Background information
- Born: Cameron Morantz Los Angeles, California, U.S.
- Genres: Jazz, pop
- Occupation: Singer • songwriter • guitarist • pianist
- Instruments: Guitar, piano
- Years active: 2005-present
- Label: Indie

= Jenni Alpert =

American singer-songwriter

Jennifer Ann Alpert (née Cameron Morantz) is an American singer-songwriter, guitarist, and pianist.

== Career ==

Alpert's early independent releases include:

2005: Pieces.

2007: 27 Minutes in Bologna - a live vocal and piano set recorded in Italy.

2008: No Second Guesses, which received radio play in the Netherlands and led to an invitation to do a series of live radio shows.

2010: Underneath the Surface, an album that features musicians including Jimmy Paxson (drummer for Stevie Nicks and Ben Harper), Lenny Castro (percussion for John Mayer), Chris Chaney, Zac Rae, and Stevie Blacke.

2012: Her album Take It All was released.

2013: Shining Light was Alpert's first vinyl record, another live performance recorded in Italy.

2015: Until Then, her most recent work, released by S-Curve Records.

Her music has been featured on US TV shows like ABC's Castle, CBS's CSI Miami, and MTV's The Real World, Teen Mom and 16 and Pregnant.

After releasing her first independent album on iTunes, Alpert was selected to record her song "Untied" by the Sun Studio Sessions for PBS at Sun Studios in Memphis, Tennessee. She later recorded a collection of acoustic performances live in Italy. While touring independently, Alpert collaborated with guitarist Guthrie Trapp in Nashville, Tennessee, to record new songs.
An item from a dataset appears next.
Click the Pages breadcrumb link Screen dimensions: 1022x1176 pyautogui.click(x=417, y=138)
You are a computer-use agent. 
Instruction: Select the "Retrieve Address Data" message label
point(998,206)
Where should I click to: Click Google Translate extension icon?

These recordings attracted the attention of S-Curve Records, who she later signed a licensing deal with. She then released the album Until Then under the record label.

== Early life and family ==
Alpert was born in Los Angeles and adopted when she was four. While spending time in various foster homes, she began to sing and play the piano.
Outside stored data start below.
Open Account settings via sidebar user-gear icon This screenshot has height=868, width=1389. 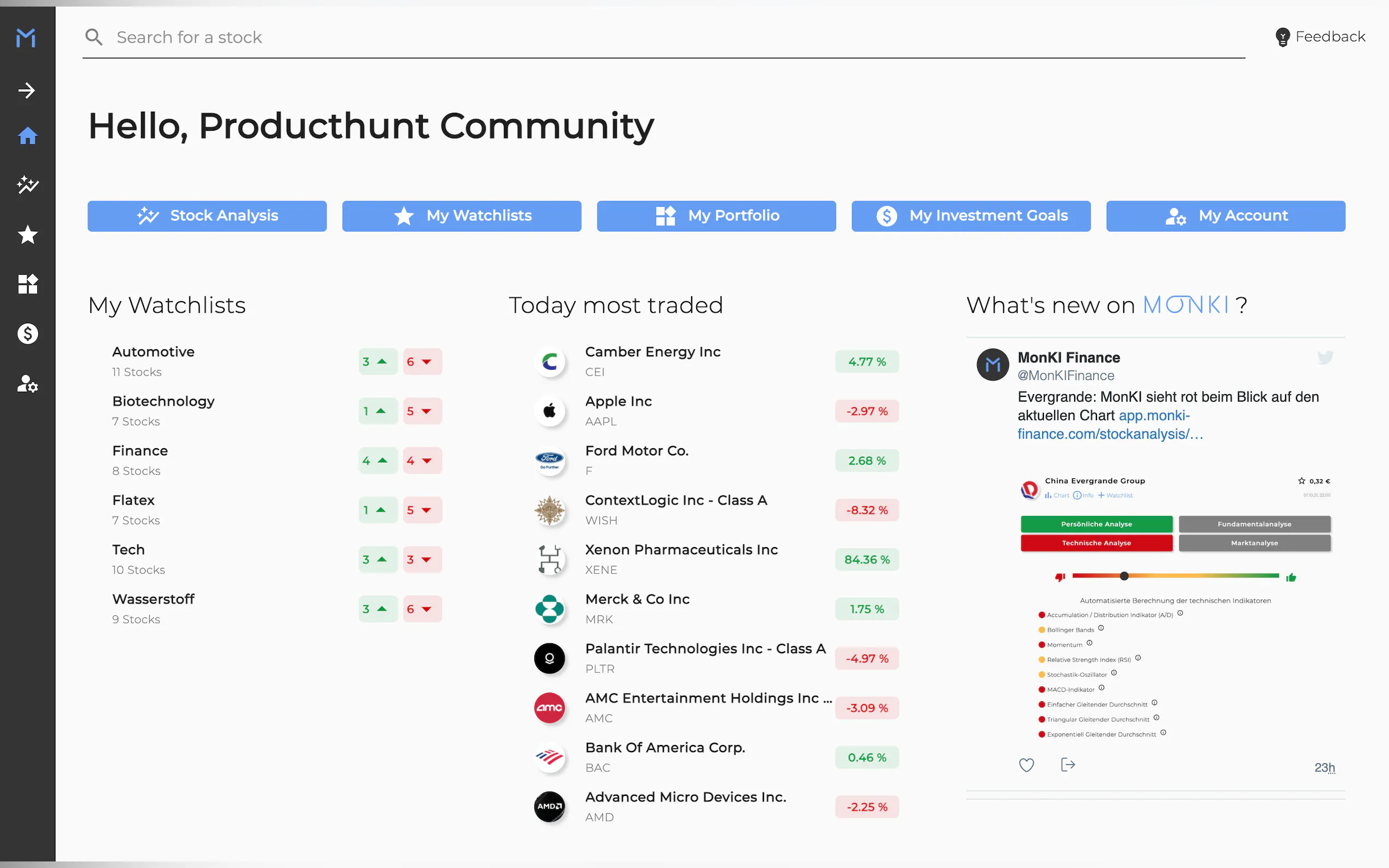(x=27, y=384)
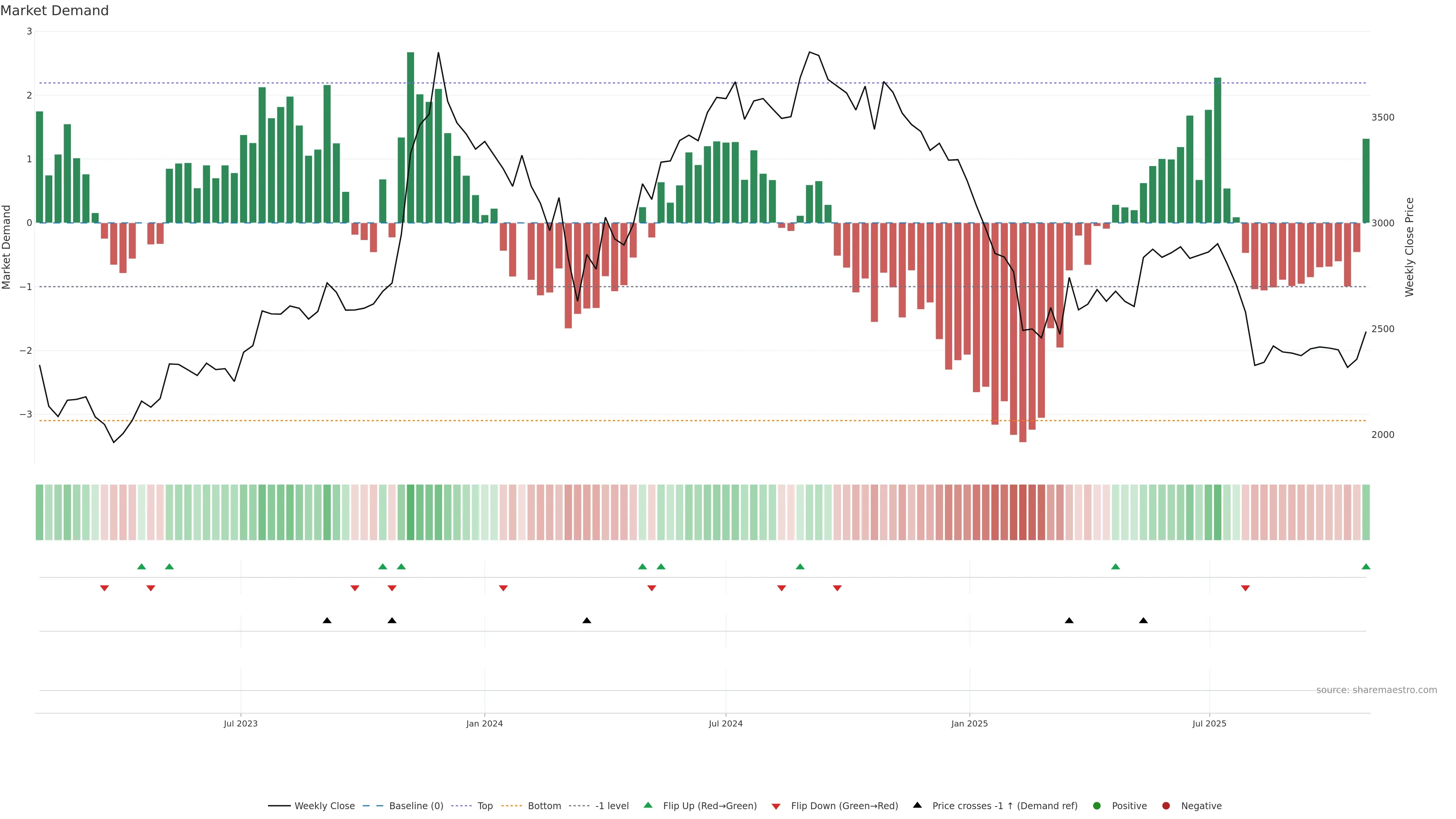Click the green Positive legend dot

(x=1097, y=805)
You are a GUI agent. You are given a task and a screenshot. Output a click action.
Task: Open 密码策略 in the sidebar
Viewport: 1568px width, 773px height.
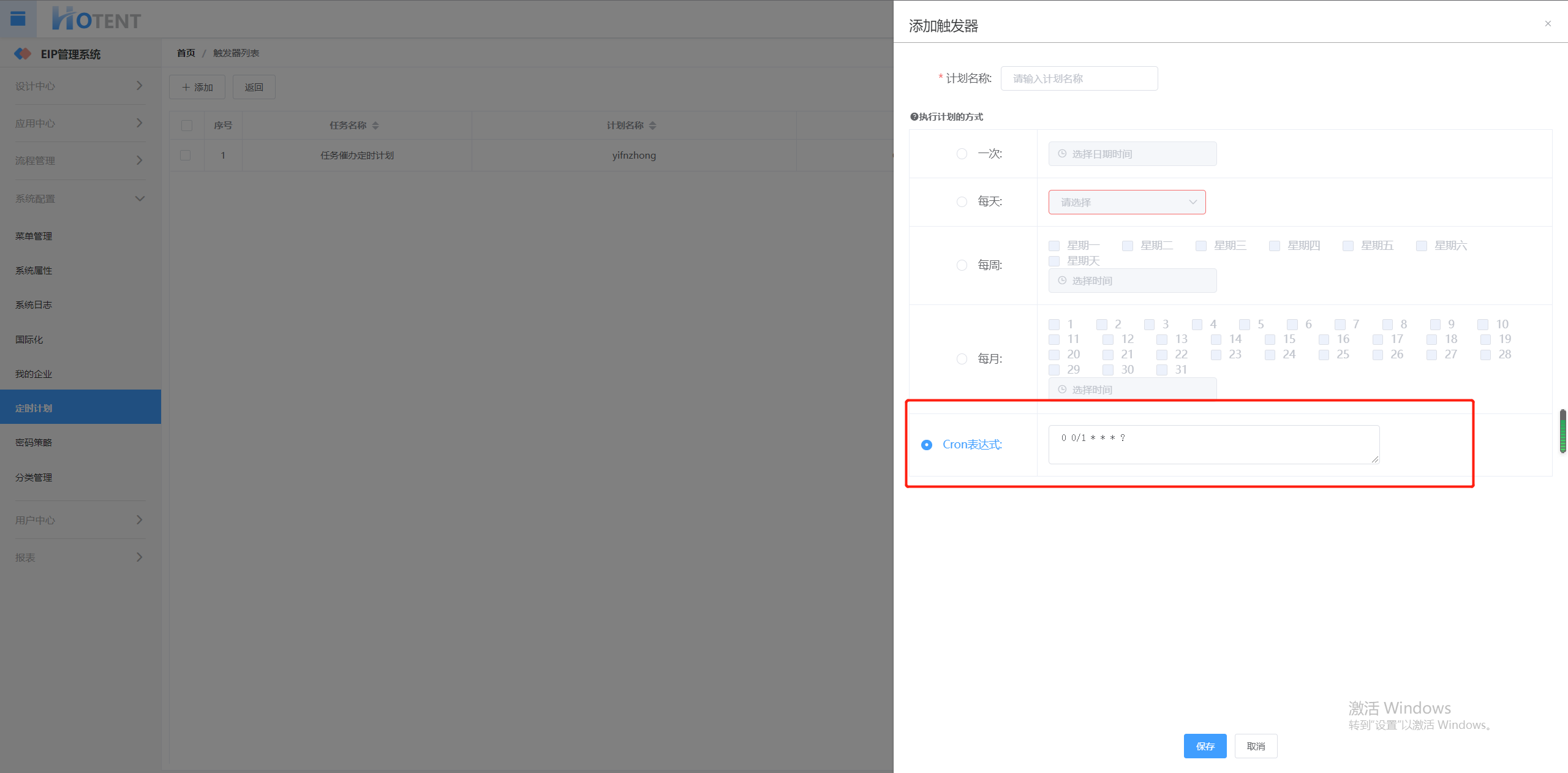coord(34,442)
She received a scholarship to attend UCLA in the Ethnomusicology Department, where she took part in Kenny Burrell's four-year jazz program.

===Birth father===
Alpert hired a private investigator to help her find her father. She and her father went on to collaborate on a number of musical and artistic projects. Alpert wrote a memoir about her experience finding her biological father and collaborating with him on music.

====Homeless: The Soundtrack====
A short documentary about Alpert's relationship with her father, called Homeless: the Soundtrack, was filmed and edited by director Irene Taylor Brodsky. It received a Jury Award at Tribeca Film Festival, won best short film at Nantucket Film Festival, was screened at the Laemmle Royal Theater in West Los Angeles, and was shortlisted for an IDA award in the short documentary category.

==Other activities==
Alpert founded the nonprofit Fine Arts Revolution Inc. Fine Arts Revolution Inc. offers wellness programs using the creative arts, services to unhoused communities, and to those in transition. She also started a traveling audiovisual festival called Art of Expression to bring together musicians who support music programs in early childhood education. She supports nonprofits, the Hope of the Valley Rescue Mission and the Celia Center, both which respectively assist homeless people and people who have been either fostered or adopted. Alpert has also performed for America's Blood Centers.

== Discography ==
- Honest Smile (1999)
- Pieces (2005)
- 27 Minutes in Bologna (2007)
- No Second Guesses (2008)
- Underneath the Surface (2010)
- Take it All (2012)
- Shining Light Vinyl (2014)
- Until Then (2015, S-Curve Records)
- Nothing Less (2016)
- Biological Reunion (2018)

== Publications ==

- Home is Where the Heart is, An Adoption and Biological Reunion Story: A Memoir. (2021, self-published; ISBN 9780578938134).